Supplied passage »

Toward Sleep Study Automation: Detection Evaluation of Respiratory-Related Events

Michal Borský*, Marta Serwatko, Erna Sif Arnardóttir, Jacky Mallett

*Corresponding author for this work

Research output: Contribution to journalArticlepeer-review

Abstract

The diagnosis of sleep disordered breathing depends on the detection of respiratory-related events: apneas, hypopneas, snores, or respiratory event-related arousals from sleep studies. While a number of automatic detection methods have been proposed, their reproducibility has been an issue, in part due to the absence of a generally accepted protocol for evaluating their results. With sleep measurements this is usually treated as a classification problem and the accompanying issue of localization is not treated as similarly critical. To address these problems we present a detection evaluation protocol that is able to qualitatively assess the match between two annotations of respiratory-related events. This protocol relies on measuring the relative temporal overlap between two annotations in order to find an alignment that maximizes their F1-score at the sequence level. This protocol can be used in applications which require a precise estimate of the number of events, total event duration, and a joint estimate of event number and duration. We assess its application using a data set that contains over 10,000 manually annotated snore events from 9 subjects, and show that when using the American Academy of Sleep Medicine Manual standard, two sleep technologists can achieve an F1-score of 0.88 when identifying the presence of snore events. In addition, we drafted rules for marking snore boundaries and showed that one sleep technologist can achieve F1-score of 0.94 at the same tasks. Finally, we compared this protocol against the protocol that is used to evaluate sleep spindle detection and highlighted the differences.

Record excerpts »
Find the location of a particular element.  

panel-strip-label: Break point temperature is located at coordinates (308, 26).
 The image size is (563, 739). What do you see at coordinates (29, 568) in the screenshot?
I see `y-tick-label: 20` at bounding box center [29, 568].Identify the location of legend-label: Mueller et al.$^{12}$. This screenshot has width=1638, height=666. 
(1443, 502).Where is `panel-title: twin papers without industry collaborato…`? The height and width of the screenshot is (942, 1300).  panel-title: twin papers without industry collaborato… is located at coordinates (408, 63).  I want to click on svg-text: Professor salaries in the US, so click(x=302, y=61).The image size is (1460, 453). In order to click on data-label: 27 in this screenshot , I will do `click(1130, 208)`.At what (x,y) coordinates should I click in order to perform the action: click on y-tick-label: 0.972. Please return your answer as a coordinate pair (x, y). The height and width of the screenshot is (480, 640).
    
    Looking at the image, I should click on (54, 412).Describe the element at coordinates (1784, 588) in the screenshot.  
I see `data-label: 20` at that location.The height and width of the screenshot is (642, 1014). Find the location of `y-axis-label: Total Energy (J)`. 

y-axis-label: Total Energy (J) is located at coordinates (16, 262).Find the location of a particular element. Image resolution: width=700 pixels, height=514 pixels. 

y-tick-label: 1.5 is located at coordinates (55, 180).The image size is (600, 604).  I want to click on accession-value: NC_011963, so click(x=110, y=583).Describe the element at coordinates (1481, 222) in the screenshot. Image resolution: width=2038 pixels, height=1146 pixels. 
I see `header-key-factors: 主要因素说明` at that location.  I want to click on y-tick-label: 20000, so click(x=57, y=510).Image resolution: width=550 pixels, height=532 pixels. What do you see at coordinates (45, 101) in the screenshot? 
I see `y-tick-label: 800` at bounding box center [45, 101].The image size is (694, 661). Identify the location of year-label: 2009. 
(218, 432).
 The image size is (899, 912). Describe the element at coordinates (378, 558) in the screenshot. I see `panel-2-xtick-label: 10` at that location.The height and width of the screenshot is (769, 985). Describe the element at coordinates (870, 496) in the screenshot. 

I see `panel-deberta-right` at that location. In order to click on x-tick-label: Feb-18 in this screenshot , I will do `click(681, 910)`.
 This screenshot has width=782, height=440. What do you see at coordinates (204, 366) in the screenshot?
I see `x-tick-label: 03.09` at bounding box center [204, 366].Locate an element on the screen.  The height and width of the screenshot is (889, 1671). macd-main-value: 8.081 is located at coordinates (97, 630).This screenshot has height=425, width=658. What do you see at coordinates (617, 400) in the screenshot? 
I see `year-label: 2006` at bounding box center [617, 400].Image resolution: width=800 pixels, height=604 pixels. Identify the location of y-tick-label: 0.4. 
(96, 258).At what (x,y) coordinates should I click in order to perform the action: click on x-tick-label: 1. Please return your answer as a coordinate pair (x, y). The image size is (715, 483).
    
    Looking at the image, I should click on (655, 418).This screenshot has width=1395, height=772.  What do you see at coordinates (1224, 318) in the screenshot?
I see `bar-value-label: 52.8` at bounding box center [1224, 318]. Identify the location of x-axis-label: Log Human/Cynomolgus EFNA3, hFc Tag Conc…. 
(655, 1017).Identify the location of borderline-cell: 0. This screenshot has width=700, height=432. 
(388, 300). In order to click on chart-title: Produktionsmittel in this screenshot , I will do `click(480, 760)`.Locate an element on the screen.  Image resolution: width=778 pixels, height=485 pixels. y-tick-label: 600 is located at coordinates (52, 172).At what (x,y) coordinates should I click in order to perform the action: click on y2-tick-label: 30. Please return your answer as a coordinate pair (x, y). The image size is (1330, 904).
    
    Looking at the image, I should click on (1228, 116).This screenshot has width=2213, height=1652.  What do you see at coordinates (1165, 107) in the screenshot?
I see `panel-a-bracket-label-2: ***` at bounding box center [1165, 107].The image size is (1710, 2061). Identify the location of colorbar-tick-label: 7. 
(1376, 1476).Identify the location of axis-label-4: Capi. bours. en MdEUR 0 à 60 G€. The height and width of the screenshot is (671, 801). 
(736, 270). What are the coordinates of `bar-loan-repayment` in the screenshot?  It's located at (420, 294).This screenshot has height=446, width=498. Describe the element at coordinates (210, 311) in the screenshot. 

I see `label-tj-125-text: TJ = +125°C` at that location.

Aim of the task »
In the sleep study abstract, what F1-score did two sleep technologists achieve when identifying the presence of snore events under the American Academy of Sleep Medicine Manual standard?

Result for this exercise »
0.88